- _Extracted material_:
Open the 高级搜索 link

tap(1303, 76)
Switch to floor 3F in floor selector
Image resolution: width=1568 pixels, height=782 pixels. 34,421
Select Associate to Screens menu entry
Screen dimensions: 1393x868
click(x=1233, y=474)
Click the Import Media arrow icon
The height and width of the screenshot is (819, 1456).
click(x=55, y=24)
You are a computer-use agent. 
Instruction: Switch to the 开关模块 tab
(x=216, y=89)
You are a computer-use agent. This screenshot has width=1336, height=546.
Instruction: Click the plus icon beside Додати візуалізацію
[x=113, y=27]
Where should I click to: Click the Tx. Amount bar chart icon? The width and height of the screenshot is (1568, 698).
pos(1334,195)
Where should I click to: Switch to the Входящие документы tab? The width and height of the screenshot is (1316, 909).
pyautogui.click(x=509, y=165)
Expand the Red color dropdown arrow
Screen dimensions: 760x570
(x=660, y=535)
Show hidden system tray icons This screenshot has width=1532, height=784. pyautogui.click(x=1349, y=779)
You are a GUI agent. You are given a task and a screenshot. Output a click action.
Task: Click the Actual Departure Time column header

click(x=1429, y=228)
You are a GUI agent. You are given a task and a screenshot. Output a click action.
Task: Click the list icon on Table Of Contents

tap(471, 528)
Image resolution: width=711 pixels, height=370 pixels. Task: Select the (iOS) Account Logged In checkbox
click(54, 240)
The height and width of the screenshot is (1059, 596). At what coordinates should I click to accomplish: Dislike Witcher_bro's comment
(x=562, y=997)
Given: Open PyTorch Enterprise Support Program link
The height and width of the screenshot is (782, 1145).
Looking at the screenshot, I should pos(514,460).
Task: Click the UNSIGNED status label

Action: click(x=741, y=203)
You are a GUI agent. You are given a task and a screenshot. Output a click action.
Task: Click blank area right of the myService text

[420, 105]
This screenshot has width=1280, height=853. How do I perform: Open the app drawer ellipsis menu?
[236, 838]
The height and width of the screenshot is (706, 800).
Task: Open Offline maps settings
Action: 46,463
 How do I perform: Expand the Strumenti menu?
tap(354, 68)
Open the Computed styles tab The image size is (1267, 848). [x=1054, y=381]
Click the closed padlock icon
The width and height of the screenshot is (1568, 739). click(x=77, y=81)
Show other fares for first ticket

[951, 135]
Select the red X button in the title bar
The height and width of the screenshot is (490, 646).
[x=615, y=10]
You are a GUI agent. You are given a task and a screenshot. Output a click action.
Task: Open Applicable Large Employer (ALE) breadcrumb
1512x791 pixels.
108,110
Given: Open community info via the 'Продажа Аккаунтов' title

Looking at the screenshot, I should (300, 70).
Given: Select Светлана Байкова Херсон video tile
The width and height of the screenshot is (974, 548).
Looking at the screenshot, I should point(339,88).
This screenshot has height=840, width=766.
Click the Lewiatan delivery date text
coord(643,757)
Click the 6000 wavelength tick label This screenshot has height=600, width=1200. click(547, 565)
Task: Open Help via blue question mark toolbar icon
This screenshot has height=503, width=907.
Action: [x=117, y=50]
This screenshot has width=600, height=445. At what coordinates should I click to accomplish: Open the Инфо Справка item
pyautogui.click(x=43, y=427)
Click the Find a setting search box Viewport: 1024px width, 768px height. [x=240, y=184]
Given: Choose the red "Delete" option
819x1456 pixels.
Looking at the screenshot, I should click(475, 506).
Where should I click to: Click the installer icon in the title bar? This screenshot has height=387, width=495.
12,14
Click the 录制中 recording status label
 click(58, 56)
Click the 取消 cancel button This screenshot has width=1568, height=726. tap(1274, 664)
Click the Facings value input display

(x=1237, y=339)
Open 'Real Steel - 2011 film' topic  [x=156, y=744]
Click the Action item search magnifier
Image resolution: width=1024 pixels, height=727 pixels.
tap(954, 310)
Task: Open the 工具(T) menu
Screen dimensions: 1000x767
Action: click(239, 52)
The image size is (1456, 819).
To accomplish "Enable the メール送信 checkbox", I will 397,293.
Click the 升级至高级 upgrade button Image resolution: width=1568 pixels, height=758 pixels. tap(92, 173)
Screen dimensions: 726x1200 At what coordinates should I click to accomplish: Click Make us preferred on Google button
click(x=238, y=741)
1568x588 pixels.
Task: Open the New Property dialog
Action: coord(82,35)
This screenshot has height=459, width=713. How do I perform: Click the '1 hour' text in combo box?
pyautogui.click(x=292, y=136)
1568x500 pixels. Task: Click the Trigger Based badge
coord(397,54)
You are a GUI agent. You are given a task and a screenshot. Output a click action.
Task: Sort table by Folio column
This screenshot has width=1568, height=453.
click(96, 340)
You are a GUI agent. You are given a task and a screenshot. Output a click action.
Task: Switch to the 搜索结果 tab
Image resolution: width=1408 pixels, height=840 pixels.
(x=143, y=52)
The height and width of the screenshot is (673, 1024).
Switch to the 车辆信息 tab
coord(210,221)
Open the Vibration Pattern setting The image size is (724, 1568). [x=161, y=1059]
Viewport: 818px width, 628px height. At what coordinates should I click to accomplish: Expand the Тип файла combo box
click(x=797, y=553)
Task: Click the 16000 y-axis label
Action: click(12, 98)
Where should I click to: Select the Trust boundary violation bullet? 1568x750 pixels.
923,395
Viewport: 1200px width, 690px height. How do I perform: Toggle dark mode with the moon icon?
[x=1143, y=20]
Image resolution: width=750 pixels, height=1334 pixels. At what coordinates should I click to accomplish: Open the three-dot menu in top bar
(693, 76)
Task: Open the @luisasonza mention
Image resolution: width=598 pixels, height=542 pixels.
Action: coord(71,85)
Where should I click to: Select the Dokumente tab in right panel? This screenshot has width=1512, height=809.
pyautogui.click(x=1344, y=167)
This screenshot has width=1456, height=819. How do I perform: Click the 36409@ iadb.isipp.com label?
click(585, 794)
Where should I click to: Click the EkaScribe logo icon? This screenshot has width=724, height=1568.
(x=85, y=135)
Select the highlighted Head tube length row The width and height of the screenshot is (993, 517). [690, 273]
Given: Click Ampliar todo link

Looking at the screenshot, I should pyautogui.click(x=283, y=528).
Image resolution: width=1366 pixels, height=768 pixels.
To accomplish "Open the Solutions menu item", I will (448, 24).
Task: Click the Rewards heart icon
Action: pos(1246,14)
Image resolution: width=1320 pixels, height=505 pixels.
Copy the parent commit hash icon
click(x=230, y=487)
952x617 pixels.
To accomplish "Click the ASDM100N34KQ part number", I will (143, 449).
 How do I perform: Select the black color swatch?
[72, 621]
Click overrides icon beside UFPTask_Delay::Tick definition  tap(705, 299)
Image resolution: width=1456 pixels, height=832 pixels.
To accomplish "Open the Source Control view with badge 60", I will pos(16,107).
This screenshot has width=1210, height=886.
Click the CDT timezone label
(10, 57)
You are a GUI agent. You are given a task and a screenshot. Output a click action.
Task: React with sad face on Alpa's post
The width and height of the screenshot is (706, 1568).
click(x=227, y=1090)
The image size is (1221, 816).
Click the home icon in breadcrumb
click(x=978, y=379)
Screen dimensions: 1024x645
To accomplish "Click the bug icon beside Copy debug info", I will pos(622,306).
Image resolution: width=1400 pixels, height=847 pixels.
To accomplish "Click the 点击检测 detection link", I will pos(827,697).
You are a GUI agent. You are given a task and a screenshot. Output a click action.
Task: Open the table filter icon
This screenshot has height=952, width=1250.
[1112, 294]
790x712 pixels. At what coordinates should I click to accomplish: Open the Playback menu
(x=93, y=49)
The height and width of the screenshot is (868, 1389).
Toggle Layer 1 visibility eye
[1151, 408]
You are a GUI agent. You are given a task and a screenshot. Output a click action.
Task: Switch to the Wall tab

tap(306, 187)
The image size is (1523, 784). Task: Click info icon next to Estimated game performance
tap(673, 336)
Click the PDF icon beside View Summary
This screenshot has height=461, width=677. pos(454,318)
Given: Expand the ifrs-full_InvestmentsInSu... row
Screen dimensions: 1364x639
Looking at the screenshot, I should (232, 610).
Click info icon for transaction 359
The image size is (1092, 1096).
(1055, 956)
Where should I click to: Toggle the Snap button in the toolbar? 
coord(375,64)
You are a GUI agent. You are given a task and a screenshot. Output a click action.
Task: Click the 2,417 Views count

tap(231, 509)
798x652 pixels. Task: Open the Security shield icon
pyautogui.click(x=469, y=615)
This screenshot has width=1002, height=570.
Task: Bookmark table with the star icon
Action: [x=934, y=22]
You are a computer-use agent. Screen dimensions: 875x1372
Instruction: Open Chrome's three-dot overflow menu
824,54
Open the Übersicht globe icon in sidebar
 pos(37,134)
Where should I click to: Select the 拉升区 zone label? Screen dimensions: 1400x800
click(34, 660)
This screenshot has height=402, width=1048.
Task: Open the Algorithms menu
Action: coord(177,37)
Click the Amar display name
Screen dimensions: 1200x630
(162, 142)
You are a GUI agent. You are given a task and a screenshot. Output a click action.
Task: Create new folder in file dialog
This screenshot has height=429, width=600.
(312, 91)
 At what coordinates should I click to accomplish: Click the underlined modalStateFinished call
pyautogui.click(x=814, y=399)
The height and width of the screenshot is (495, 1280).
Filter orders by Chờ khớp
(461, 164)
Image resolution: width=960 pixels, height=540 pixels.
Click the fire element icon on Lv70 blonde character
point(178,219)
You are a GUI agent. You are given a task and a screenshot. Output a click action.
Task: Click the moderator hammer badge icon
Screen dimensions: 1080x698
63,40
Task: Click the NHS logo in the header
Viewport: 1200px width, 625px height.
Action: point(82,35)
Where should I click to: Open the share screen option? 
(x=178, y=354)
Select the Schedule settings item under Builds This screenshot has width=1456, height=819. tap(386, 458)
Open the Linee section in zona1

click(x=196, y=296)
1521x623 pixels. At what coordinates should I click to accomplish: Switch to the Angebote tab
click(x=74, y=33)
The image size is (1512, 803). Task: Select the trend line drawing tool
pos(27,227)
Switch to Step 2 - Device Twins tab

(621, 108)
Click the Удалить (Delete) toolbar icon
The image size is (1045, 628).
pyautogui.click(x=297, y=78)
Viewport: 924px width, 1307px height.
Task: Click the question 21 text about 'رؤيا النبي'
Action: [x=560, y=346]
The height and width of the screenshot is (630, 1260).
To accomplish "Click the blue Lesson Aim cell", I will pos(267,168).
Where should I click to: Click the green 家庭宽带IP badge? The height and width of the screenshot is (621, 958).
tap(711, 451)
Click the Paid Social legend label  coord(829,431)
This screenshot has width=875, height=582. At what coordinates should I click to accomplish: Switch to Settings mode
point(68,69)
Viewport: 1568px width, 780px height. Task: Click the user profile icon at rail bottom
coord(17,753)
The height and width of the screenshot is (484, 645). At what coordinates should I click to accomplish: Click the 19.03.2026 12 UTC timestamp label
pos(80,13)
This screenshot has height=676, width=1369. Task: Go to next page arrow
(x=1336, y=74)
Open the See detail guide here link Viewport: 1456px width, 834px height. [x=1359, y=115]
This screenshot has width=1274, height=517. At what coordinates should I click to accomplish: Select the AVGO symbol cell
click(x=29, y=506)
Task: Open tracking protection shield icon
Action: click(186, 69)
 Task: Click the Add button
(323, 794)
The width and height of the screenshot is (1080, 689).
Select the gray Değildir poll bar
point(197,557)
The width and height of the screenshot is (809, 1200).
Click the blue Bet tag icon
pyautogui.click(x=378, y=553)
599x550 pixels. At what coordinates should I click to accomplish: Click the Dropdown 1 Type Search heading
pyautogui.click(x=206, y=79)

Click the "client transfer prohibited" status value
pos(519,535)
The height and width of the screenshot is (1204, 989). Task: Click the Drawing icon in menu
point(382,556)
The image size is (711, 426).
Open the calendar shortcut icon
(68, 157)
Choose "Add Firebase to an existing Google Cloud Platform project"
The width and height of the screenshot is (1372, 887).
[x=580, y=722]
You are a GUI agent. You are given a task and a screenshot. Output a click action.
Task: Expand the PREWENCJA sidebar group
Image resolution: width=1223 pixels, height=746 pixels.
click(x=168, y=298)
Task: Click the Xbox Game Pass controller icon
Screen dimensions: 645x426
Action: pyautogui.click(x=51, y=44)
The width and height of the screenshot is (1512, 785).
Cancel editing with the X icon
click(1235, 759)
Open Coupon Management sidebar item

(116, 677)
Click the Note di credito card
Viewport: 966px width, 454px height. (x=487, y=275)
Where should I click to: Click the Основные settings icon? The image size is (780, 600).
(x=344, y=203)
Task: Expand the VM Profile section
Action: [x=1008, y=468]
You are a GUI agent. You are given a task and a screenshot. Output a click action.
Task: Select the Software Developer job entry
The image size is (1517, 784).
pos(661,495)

- _Work required_: Set down the records above verbatim, from the line containing "Click info icon for transaction 359" through the line containing "tap(231, 509)", including both of those lines.

- _Output for this task_:
Click info icon for transaction 359
The image size is (1092, 1096).
(1055, 956)
Where should I click to: Toggle the Snap button in the toolbar? 
coord(375,64)
You are a GUI agent. You are given a task and a screenshot. Output a click action.
Task: Click the 2,417 Views count

tap(231, 509)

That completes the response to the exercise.